Les étudiants, finalistes du premier et deuxième cycle universitaire (bac + 3 et bac + 5) des établissements publics congolais ont touché, fin août, une bourse d’études de 15 000 FC (30 $). Supprimée depuis quinze ans, cette bourse a été applaudie de deux mains par les bénéficiaires. "Ce n’est qu’un début. C’est une innovation. Cette somme va contribuer à alléger tant soit peu la vie de nos étudiants", se félicite le ministre congolais du Budget, Adolphe Muzito. Cependant la gestion de ce pactole crée des remous au sein des universités.

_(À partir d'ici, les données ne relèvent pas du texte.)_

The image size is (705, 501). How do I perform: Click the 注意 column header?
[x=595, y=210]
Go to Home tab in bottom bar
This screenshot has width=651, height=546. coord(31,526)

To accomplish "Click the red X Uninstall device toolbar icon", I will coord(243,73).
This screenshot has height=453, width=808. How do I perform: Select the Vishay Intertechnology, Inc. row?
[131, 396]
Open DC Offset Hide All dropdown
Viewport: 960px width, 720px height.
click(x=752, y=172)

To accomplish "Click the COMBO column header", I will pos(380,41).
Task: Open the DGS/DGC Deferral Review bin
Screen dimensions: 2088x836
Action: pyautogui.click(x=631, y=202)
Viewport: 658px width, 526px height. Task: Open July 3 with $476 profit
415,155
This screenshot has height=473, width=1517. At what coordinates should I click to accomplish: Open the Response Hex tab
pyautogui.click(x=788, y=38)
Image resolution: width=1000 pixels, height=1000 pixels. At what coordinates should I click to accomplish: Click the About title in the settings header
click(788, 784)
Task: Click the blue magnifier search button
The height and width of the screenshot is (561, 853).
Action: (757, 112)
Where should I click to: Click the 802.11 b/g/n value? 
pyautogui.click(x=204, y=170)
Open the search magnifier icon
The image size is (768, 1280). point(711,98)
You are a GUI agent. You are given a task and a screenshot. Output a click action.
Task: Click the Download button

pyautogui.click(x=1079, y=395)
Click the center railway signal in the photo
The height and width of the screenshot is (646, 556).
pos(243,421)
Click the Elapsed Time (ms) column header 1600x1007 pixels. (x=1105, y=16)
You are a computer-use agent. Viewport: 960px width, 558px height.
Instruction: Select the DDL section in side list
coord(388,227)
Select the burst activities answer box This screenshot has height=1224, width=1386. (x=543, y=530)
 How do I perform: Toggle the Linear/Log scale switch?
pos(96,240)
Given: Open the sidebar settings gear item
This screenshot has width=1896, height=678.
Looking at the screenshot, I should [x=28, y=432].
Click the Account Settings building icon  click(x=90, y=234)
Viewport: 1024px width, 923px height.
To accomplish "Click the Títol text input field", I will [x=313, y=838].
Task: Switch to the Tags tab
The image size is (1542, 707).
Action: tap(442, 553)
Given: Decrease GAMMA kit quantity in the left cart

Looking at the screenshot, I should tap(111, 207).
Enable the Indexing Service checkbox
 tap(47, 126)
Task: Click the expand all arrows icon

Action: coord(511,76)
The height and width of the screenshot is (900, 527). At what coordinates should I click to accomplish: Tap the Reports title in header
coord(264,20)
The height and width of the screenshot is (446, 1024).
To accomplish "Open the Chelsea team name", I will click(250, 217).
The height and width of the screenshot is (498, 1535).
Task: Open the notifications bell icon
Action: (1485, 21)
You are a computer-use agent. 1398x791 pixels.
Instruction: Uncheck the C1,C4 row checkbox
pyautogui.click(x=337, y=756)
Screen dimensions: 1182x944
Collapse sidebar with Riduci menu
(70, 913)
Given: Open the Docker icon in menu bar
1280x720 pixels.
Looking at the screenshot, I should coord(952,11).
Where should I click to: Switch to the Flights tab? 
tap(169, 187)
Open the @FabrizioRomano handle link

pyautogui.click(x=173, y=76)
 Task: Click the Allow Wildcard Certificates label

Des étudiants oubliés, de faux étudiants ajoutés, des bourses amputées, tous les cas de figure se rencontrent dans les différentes régions du pays. Dans la capitale, plus de 1 200 étudiants de l’Université de Kinshasa cherchent en vain leurs noms sur la liste de paie. "Il y a certainement eu erreur, vos noms ont été omis", s’entendent-ils dire aux services administratifs de l’université où ils ont été régulièrement inscrits. Au CIDEP (Centre interdisciplinaire pour le développement et l’éducation permanente), ‘l’université ouverte’ de Kinshasa, ce sont plus de 1 300 noms d’étudiants fictifs qui gonflent les effectifs des ayants droit. Après contrôle du ministère de l’Enseignement supérieur et universitaire mis au parfum d’éventuels ‘tripatouillages’, les services administratifs du CIDEP ont avoué qu’"il y avait erreur dans l’élaboration de la liste transmise à la hiérarchie" et que le trop perçu sera remis au Trésor. A l’Université de Kisangani (Unikis), au nord est de la RD Congo, environ 1 000 étudiants fictifs ont aussi été repérés. "C’est tout simplement parce que l’Unikis ne possède pas un organe de contrôle pour vérifier les procès verbaux de l’année dernière", regrette Jacques Lofemba, vice-représentant de la Faculté des Lettres.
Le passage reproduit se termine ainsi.